▸ **WHAT IS REQUIRED**
Return the lines between the line holding "1033x531 pixels. At" and the line holding "Looking at the", inclusive, reproduced character for character.

▸ **ENTRIES SHOWN**
'''
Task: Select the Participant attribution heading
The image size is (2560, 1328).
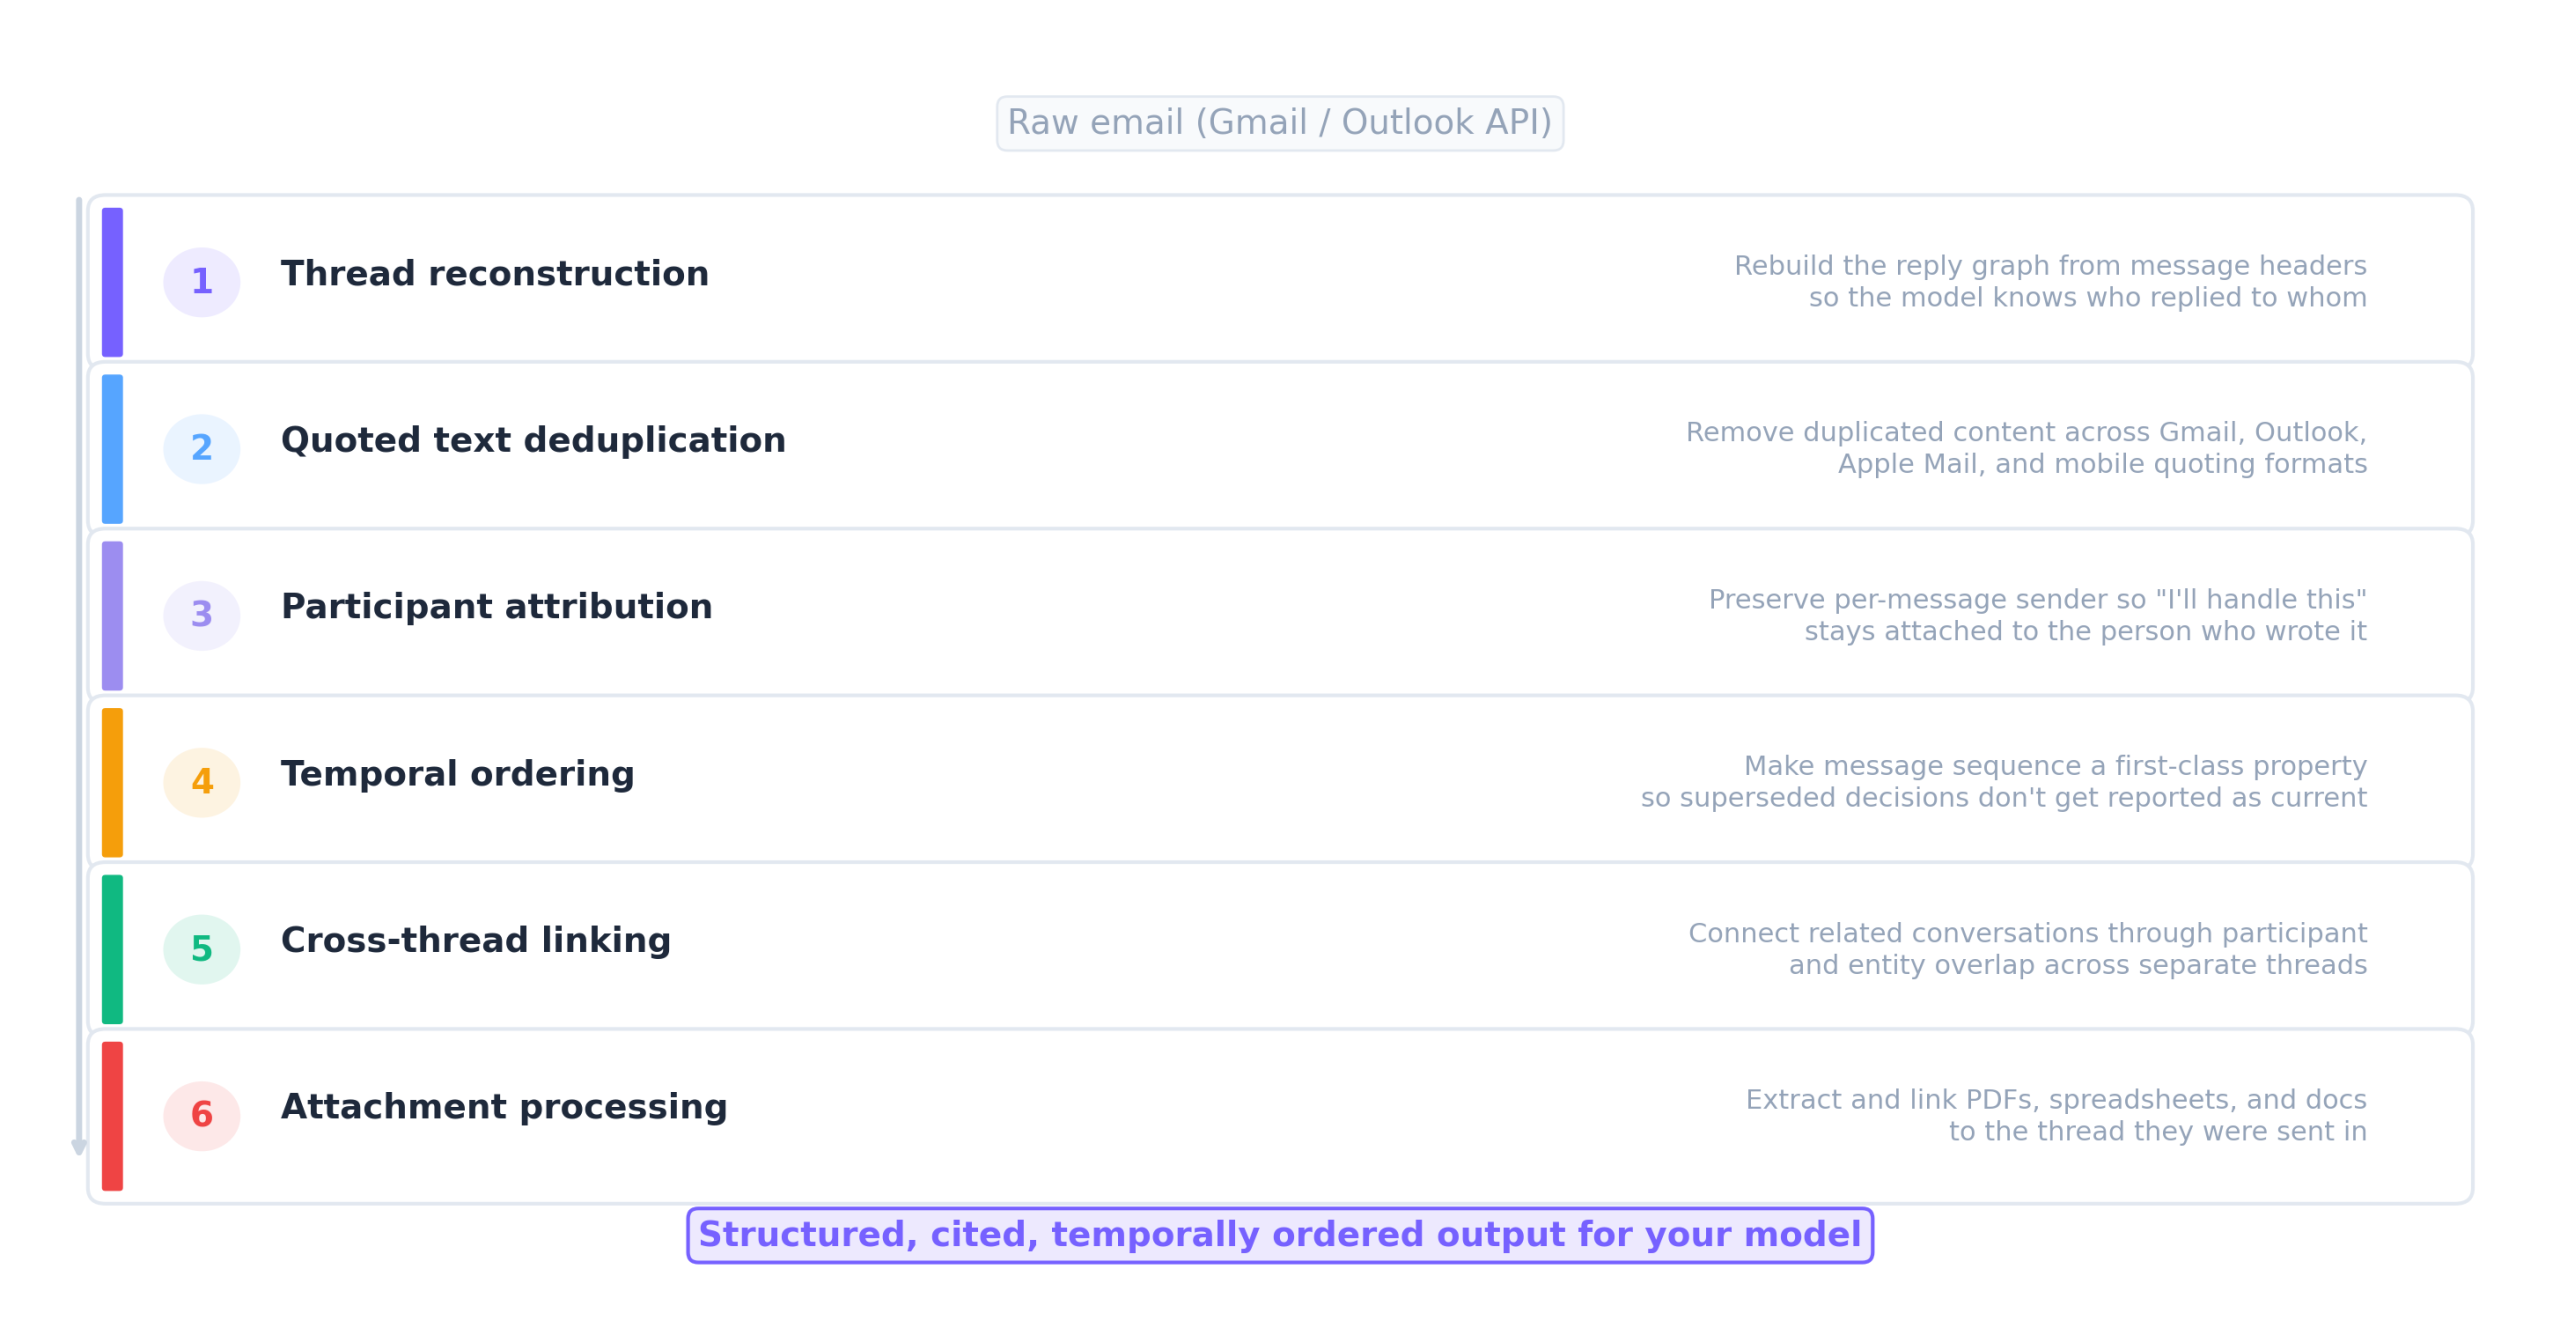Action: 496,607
'''
'''
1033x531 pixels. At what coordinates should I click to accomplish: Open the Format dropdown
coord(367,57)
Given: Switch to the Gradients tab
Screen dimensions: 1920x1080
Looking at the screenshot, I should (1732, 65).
'''
▸ **ANSWER TO THE TASK**
1033x531 pixels. At what coordinates should I click to accomplish: Open the Format dropdown
coord(367,57)
Given: Switch to the Gradients tab
Screen dimensions: 1920x1080
Looking at the screenshot, I should (1732, 65).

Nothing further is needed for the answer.